- _Excerpted text_
····················

It is Friday morning and we are getting hit with A LOT of snow. Therefore, my entire family is home. They closed the kids’ and my school district and hubby is working from home.
This was a very happy snow day because they called it the evening before– so all alarm clocks were turned off and we relished the thought of a three day weekend.
Only, as I stood in the kitchen making dinner, I didn’t feel happy. Do you know that nagging thought in the back of your head when something is bugging you greatly or when something has gone wrong? I had that thought & it overshadowed any joyful thoughts. I consciously wondered why I felt like that– nothing major is going wrong in my life– maybe just an accumulation of small things.
For instance, I’m in a situation at work where I have to have an uncomfortable conversation with another adult. I’m not looking forward to it and have been putting it off all week. It’s something that I really shouldn’t have to deal with, but my principal is slightly lackadaisical, so some of these issues fall on my shoulders– at least if I want them to get resolved. Now I’ve put it off another day and will have to anticipate it going into a new week.

····················

- _Extracted records_
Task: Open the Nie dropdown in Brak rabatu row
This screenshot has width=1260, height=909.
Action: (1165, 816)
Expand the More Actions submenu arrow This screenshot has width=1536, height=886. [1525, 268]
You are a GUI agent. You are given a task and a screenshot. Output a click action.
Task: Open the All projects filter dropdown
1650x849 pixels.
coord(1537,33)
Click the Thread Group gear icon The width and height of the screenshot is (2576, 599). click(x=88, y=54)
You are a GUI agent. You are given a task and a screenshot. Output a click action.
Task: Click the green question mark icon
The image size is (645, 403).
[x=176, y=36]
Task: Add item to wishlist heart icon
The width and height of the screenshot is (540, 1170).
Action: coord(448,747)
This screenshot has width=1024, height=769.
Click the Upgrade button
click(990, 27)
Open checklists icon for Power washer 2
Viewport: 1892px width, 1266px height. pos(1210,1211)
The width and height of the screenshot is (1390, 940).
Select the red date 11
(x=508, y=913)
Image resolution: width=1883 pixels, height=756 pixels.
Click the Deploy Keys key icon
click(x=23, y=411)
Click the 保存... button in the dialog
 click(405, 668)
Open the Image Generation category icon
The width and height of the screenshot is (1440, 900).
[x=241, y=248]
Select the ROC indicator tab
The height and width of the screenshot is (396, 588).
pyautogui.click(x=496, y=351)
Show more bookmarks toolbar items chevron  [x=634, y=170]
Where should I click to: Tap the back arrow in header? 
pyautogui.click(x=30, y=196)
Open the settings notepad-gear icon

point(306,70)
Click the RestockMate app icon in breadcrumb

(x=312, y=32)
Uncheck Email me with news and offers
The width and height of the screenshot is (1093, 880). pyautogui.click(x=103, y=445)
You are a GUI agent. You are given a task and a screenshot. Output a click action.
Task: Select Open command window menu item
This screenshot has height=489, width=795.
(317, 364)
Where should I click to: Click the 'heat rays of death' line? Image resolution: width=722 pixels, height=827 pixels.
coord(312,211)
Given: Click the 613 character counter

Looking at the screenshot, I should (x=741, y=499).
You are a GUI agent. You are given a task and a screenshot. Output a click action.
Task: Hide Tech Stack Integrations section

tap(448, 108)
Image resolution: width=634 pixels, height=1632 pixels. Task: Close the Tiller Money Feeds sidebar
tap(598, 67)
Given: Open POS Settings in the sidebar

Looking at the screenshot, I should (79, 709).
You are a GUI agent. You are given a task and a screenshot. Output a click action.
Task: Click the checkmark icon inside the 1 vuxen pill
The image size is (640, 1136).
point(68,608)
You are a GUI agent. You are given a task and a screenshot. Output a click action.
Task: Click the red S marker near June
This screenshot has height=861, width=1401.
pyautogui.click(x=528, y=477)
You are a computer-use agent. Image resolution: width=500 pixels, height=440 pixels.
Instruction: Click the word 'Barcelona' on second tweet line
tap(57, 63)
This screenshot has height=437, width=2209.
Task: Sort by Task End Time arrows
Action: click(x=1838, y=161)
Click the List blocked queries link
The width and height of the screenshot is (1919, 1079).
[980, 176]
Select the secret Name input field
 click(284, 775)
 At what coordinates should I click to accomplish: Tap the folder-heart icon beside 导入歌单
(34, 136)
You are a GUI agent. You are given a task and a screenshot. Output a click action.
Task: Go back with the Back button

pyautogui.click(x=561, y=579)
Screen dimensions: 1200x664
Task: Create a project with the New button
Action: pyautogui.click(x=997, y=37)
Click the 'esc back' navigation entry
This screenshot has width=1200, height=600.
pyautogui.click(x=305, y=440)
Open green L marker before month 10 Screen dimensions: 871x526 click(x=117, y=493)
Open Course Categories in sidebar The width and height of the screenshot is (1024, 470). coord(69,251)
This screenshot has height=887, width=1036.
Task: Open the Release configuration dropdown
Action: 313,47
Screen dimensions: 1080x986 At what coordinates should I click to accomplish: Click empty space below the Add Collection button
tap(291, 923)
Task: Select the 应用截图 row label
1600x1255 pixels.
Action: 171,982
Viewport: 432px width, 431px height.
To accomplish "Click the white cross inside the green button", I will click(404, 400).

····················

- _Questions to answer_
A. In the snow day text, why was it a very happy snow day?
B. Copy out the snow day text word for word, everything from "It is Friday" down to "working from home.".
None of the data is used for this work.

- _Per-task outputs_
A. They called it the evening before, so all alarm clocks were turned off.

B.
It is Friday morning and we are getting hit with A LOT of snow. Therefore, my entire family is home. They closed the kids’ and my school district and hubby is working from home.